Im Kreml scheint man überzeugt zu sein, die Menschen, die Nawalny mit seinen Videos erreicht, nicht mehr für sich gewinnen zu können. Ihre Zahl ist nach dessen Vergiftung im letzten Jahr noch einmal deutlich gewachsen. In einer repräsentativen Umfrage des Lewada-Instituts äußerten im September 20 Prozent der Befragten, dass sie Nawalnys Arbeit gutheißen. In den großen Städten dürfte der Anteil noch darüber liegen. Diese Russinnen und Russen bekommen nun auf der Straße und in den sozialen Medien das harte Durchgreifen des Staates ungeschönt zu sehen, der zur Sicherung seiner Macht unverhohlener denn je auf seine Sicherheitsorgane setzt. Seit Tagen kursieren unzählige Videos, die exzessive Gewalt russischer Polizeikräfte gegen friedliche Demonstranten und Journalisten bezeugen.
Die Stabilität des Regimes ist von dieser Entwicklung kurzfristig nicht bedroht: Das Niederschlagen neuer Proteste ist für die russische Nationalgarde eine lösbare Aufgabe. Die Zahl der Protestierenden ist zu klein, um den russischen Polizeiapparat in Verlegenheit zu bringen. Außerdem sind die Proteste bislang friedlich und gewaltfrei; zu Gegenwehr von Demonstrantinnen und Demonstranten kam es bislang nur in Einzelfällen. Auch eine Spaltung innerhalb der Eilte, die eine wesentliche Voraussetzung für Instabilität wäre, ist bislang nicht erkennbar.

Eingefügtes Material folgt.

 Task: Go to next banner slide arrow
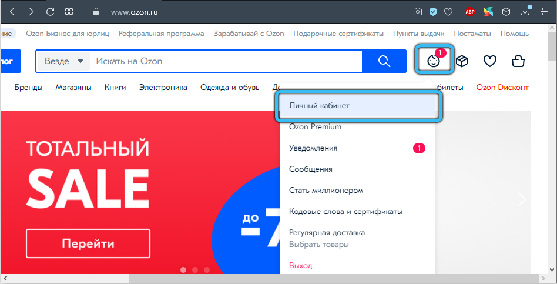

Allerdings wird die Legitimität der politischen Führung in den Augen gerade vieler junger Russinnen und Russen irreparabel beschädigt. Durch seine massiven Repressionen bricht der Kreml mit diesem Teil der Gesellschaft. Damit lädt er sich für die kommenden Jahre eine schwere politische Hypothek auf. Die massiven Repressionen könnten bislang unpolitische Teile der Bevölkerung mobilisieren. Bereits nach Nawalnys Vergiftung im Sommer 2020 äußerten sich einige Prominente kritisch, die sich zuvor aus der Politik herausgehalten hatten. Auch die Wahlen werden für den Kreml unter diesen Bedingungen risikoreicher. Um zu gewinnen, muss er zu umfassenderen und offensichtlicheren Wahlfälschungen greifen, die aber in der Vergangenheit selbst häufig zum Auslöser von Protesten wurden. Mit den Dumawahlen im Herbst 2021 steht die nächste Herausforderung für den Kreml unmittelbar bevor.